TEXT PASSAGE ::
------------------------------------------------------------------------
Despite the risks, a shocking number of security decision-makers seem confident that their companies have no vulnerabilities to exploit. According to a recent research report by Forrester, more than 85% of those decision-makers believe that they’ve left no gaps in their organization’s security posture. A cursory look at the available data, however, should be enough to indicate that some of them are going to be proven wrong – and that they’re at a much greater risk than they realize or are willing to admit.

The threat landscape is stark. There have already been at least 3,800 data breaches in 2019 alone, which is a huge increase over prior years. The environment is so dangerous that Microsoft and Mastercard are spearheading an effort alongside other tech firms to create a joint-cyberdefense organization to help targeted firms fend off determined attackers. None of that squares with the high confidence that businesses now seem to have in their security.

It is clear that there is quite a bit of distance between how digital security experts judge the preparedness of businesses to defend themselves and how the business decision makers view their own efforts. The best way to remedy that is for businesses to double-check their security posture to make sure they are in the best possible position to fend off cyberattacks. To help, here’s a rundown of the most common security vulnerabilities that tend to exist in business organizations, to use as a checklist for shoring up defenses.

1. Physical vulnerabilities

Although it’s often overlooked, the physical security of a company’s data and digital assets is essential. That’s why penetration testing firms will often include on-site security breach attempts as part of their assessments (sometimes with unfortunate results). It’s also why businesses should create and enforce strict on-site security policies and control who possesses what equipment and where they may take it. In addition, any devices that contain protected data should make use of strong storage encryption and have enforced password requirements – ideally using physical keys to further mitigate risk.

2. Poor access controls and monitoring

One of the biggest threats to security that businesses now face isn’t external – it’s from their own employees. Research by Verizon paints a disturbing picture of the kinds of insider threats that are at the root of many cybersecurity incidents. Many of them trace back to unauthorized or improper systems access, or poor access controls that allow employees to see more data than they need to do their jobs. Worse still, there’s no way to completely eliminate the problem. An employee with the right know-how can be a threat even when their access is properly restricted. That’s why every organization must also practice routine monitoring of data access and credential audits to look for patterns that could indicate a problem.

3. Lack of cybersecurity personnel

The speed with which threats in the digital space are evolving has caused businesses everywhere to rush to hire cybersecurity experts to help them defend themselves. The problem is that there are simply not enough of them to go around. According to the industry group (ISC)2, there are currently 2.93 million open cybersecurity positions around the world, and the number keeps on growing. To overcome the shortage, businesses would do well to augment their security personnel recruiting by training existing IT staff in cybersecurity. They can subsidize things like online CompTIA courses for IT staff so they can upskill to meet emerging threats. When it comes to cybersecurity, a business can’t have too many experts – so they’d best get started making some new ones.
------------------------------------------------------------------------
DATASET EXCERPT ::

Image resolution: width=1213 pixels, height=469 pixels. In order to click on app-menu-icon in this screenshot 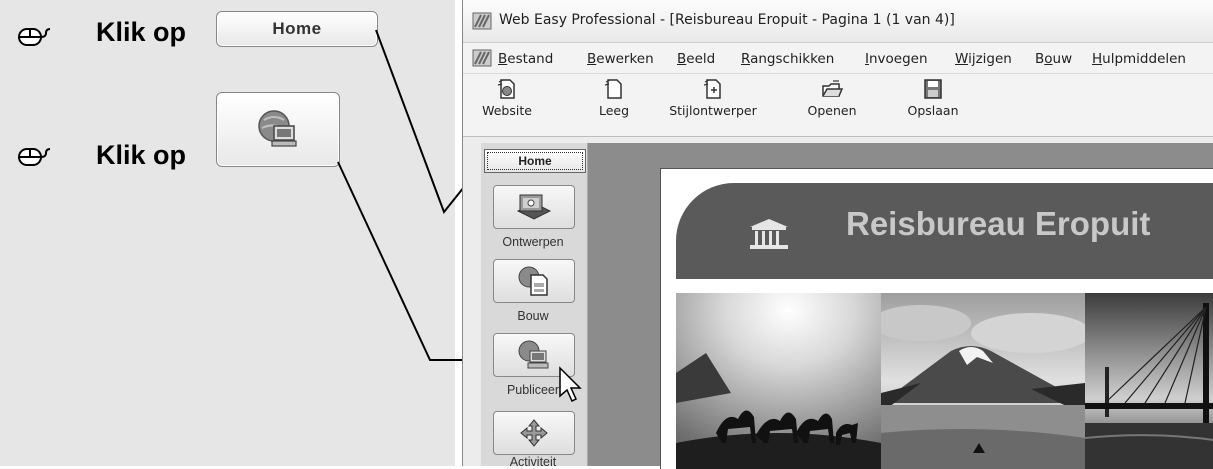, I will do `click(482, 58)`.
------------------------------------------------------------------------
ACTIVITY :: Rewrite the business security text from the words "1. Physical vulnerabilities" through "further mitigate risk.", using "full-disk encryption" in place of "storage encryption". The data has no connection to the business security text.

SOLUTION TO THIS EXERCISE ::
1. Physical vulnerabilities

Although it’s often overlooked, the physical security of a company’s data and digital assets is essential. That’s why penetration testing firms will often include on-site security breach attempts as part of their assessments (sometimes with unfortunate results). It’s also why businesses should create and enforce strict on-site security policies and control who possesses what equipment and where they may take it. In addition, any devices that contain protected data should make use of strong full-disk encryption and have enforced password requirements – ideally using physical keys to further mitigate risk.